Items from a data source
* * * * *
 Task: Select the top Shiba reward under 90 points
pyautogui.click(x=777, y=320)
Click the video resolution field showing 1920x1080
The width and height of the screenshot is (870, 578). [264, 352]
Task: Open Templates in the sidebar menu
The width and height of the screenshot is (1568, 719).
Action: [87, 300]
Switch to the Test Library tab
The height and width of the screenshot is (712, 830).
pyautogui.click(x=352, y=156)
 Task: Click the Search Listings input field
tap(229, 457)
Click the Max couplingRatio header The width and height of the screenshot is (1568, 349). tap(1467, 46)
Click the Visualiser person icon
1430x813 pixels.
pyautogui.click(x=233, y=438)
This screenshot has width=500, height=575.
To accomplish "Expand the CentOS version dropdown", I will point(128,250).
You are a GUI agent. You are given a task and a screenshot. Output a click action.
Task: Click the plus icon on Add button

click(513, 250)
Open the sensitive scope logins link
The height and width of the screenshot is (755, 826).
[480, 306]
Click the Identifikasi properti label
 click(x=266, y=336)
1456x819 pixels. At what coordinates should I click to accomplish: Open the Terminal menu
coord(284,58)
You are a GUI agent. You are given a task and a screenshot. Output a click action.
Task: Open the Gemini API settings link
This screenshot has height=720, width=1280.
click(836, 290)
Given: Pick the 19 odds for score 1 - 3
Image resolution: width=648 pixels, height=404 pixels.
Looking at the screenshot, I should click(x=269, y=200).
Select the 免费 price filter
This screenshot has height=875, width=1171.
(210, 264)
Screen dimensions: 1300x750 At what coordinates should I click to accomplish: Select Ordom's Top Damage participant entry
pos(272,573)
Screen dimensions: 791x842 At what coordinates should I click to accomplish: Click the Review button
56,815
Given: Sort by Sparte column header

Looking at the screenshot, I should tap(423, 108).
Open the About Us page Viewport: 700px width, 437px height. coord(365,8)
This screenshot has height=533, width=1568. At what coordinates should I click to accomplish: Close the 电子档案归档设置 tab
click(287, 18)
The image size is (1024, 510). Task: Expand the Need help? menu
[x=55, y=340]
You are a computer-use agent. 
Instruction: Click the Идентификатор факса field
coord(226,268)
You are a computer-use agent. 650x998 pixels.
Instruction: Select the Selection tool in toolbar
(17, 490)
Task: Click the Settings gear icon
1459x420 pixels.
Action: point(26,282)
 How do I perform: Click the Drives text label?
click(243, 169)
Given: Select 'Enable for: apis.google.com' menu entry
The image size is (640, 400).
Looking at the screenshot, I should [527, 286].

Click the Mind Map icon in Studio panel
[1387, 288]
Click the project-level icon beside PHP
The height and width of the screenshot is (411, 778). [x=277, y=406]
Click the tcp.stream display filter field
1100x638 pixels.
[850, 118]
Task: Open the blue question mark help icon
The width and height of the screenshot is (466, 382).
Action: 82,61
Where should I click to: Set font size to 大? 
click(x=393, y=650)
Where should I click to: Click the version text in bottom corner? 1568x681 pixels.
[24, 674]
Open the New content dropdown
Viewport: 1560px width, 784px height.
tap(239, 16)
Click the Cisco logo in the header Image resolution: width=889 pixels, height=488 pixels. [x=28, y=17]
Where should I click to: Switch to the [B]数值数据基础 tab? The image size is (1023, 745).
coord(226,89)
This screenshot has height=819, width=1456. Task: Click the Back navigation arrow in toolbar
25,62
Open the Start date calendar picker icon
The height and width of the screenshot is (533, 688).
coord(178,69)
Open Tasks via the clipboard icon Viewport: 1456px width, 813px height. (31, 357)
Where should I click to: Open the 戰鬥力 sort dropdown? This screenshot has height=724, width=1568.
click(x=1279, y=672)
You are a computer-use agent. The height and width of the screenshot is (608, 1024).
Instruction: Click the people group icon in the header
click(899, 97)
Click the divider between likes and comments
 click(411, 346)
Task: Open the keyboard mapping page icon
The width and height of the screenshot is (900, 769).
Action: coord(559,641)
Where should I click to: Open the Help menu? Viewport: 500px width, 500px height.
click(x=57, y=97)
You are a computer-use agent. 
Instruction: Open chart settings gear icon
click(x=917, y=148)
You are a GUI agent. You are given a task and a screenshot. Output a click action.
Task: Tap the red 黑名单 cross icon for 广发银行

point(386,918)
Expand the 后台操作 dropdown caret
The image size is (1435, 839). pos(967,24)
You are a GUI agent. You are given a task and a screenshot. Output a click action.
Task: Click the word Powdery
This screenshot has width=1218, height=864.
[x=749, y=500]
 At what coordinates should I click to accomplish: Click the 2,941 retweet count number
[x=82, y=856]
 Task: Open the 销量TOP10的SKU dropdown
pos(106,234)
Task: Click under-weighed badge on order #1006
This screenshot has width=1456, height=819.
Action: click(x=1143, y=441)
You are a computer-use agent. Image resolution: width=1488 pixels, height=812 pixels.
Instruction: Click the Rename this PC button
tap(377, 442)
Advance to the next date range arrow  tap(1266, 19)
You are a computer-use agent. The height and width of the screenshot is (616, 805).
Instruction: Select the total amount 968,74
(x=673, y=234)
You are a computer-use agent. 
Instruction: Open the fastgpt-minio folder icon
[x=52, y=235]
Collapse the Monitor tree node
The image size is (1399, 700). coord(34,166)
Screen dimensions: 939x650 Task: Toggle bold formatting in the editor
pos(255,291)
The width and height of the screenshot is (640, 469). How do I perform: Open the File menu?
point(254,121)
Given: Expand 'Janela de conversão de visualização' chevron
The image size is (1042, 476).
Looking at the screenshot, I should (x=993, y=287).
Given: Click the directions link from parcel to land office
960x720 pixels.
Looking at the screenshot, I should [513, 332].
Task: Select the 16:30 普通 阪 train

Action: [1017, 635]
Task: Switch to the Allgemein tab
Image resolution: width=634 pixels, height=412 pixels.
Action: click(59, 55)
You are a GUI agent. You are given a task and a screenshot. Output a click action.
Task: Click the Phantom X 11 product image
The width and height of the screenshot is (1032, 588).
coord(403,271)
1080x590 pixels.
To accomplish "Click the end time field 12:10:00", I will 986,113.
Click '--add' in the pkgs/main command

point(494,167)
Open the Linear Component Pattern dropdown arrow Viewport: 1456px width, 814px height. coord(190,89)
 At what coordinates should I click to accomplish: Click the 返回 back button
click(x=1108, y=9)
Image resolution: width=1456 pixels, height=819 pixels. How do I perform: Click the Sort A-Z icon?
* * * * *
**PROBLEM:** Return the records above word for word, starting with the line that contains "Given: Select 'Enable" and continuing through the line that contains "Open Tasks via", both lines included.

**ANSWER TO THE PROBLEM:**
Given: Select 'Enable for: apis.google.com' menu entry
The image size is (640, 400).
Looking at the screenshot, I should [527, 286].

Click the Mind Map icon in Studio panel
[1387, 288]
Click the project-level icon beside PHP
The height and width of the screenshot is (411, 778). [x=277, y=406]
Click the tcp.stream display filter field
1100x638 pixels.
[850, 118]
Task: Open the blue question mark help icon
The width and height of the screenshot is (466, 382).
Action: 82,61
Where should I click to: Set font size to 大? 
click(x=393, y=650)
Where should I click to: Click the version text in bottom corner? 1568x681 pixels.
[24, 674]
Open the New content dropdown
Viewport: 1560px width, 784px height.
tap(239, 16)
Click the Cisco logo in the header Image resolution: width=889 pixels, height=488 pixels. [x=28, y=17]
Where should I click to: Switch to the [B]数值数据基础 tab? The image size is (1023, 745).
coord(226,89)
This screenshot has height=819, width=1456. Task: Click the Back navigation arrow in toolbar
25,62
Open the Start date calendar picker icon
The height and width of the screenshot is (533, 688).
coord(178,69)
Open Tasks via the clipboard icon Viewport: 1456px width, 813px height. (31, 357)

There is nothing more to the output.